READING PASSAGE =>
▶
Weight-Loss Surgery Linked to Rise in Fracture Risk
SATURDAY, June 4 -- The risk of fractures after weight-loss surgery may be even higher than previously thought, a new study suggests.
Prior research has shown that people who undergo surgery to lose weight, such as gastric bypass, have an increased risk for bone fractures. One study, for example, showed a 1.8-fold increased risk of fracture compared to the general population.
But further analysis showed the risk was actually closer to 2.3 times greater, according to the study to be presented Saturday at the Endocrine's Society's annual meeting in Boston.
Researchers noted the odds of breaking the feet or hands are even higher -- about three times higher than normal.
"A negative effect on bone health that may increase the risk of fractures is an important consideration for people considering bariatric surgery and those who have undergone bariatric surgery," said study author Kelly Nakamura, medical student at Mayo Clinic College of Medicine in Rochester, Minn., in a news release.
In following 258 patients who had bariatric surgery, researchers found that 79 of them had 132 fractures over the course of nine years. On average, the first break happened about six years after surgery. The study noted patients who got more physical activity before surgery had a lower risk of fracture than those who were more sedentary.
The study's authors pointed out the increased risk of bone fracture does not necessarily coincide with a greater risk for developing osteoporosis, the age-related bone-thinning disease.
◀
STUDY QUESTIONS =>
1 - Rewrite the part of the article on weight-loss surgery starting at "Weight-Loss Surgery Linked" and ending at "higher than normal.", changing "fractures" to "broken bones" wherever it occurs.
2 - Decide whether each statement agrees with the article on weight-loss surgery. Answer yes or no, and quote the words from the article that settle it.
(a) On average, patients had their first fracture about six years after surgery.
(b) Patients who were more sedentary before surgery had a lower risk of fracture.
(c) The researchers followed 132 patients who had bariatric surgery.
The lines have nothing to do with the article on weight-loss surgery.

DATA BLOCK =>
▶
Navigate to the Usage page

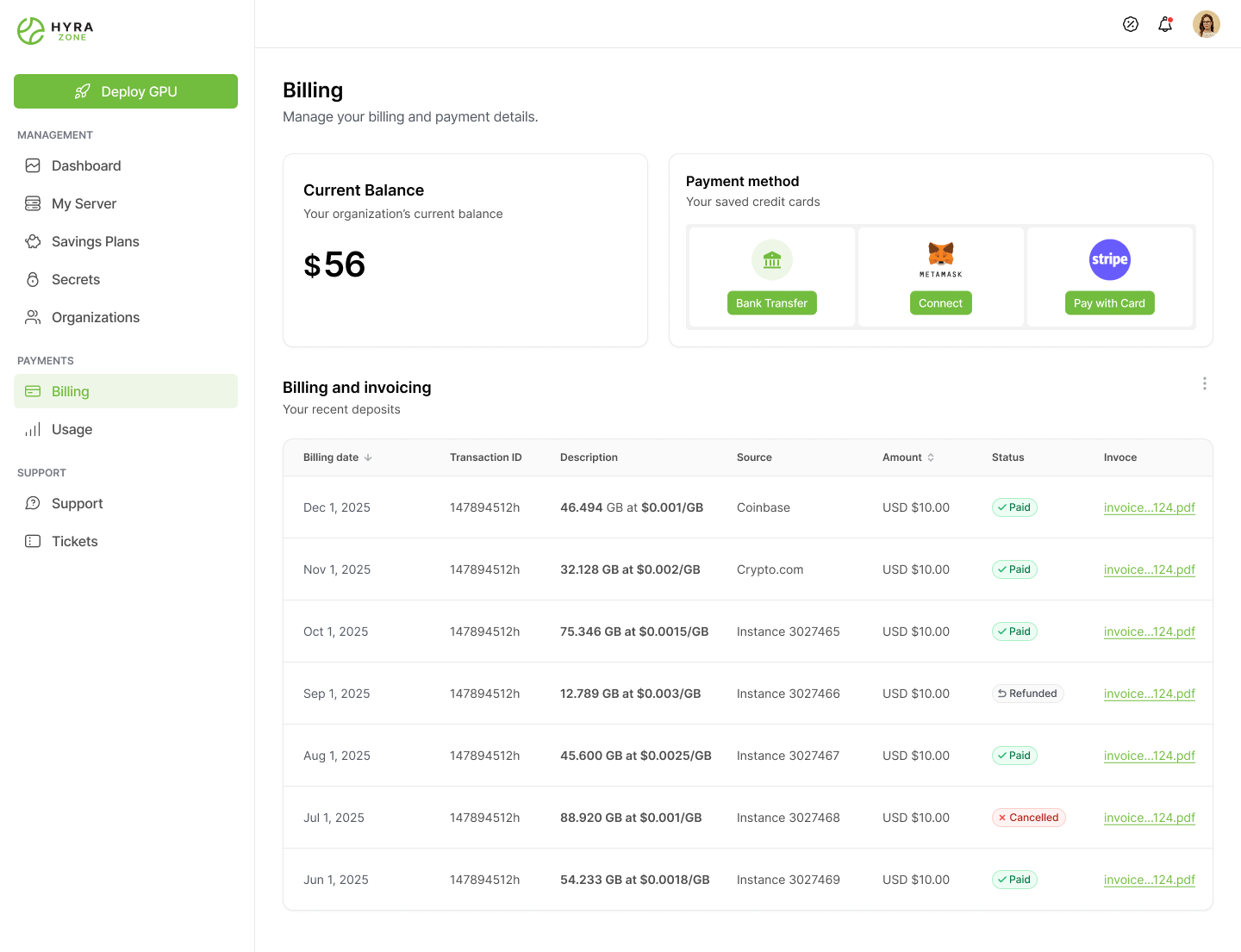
◀
RESULTS FOR THE EXERCISE =>
1 -
Weight-Loss Surgery Linked to Rise in Fracture Risk
SATURDAY, June 4 -- The risk of broken bones after weight-loss surgery may be even higher than previously thought, a new study suggests.
Prior research has shown that people who undergo surgery to lose weight, such as gastric bypass, have an increased risk for bone broken bones. One study, for example, showed a 1.8-fold increased risk of fracture compared to the general population.
But further analysis showed the risk was actually closer to 2.3 times greater, according to the study to be presented Saturday at the Endocrine's Society's annual meeting in Boston.
Researchers noted the odds of breaking the feet or hands are even higher -- about three times higher than normal.

2 -
(a) Yes: "On average, the first break happened about six years after surgery."
(b) No: "patients who got more physical activity before surgery had a lower risk of fracture than those who were more sedentary."
(c) No: "In following 258 patients who had bariatric surgery"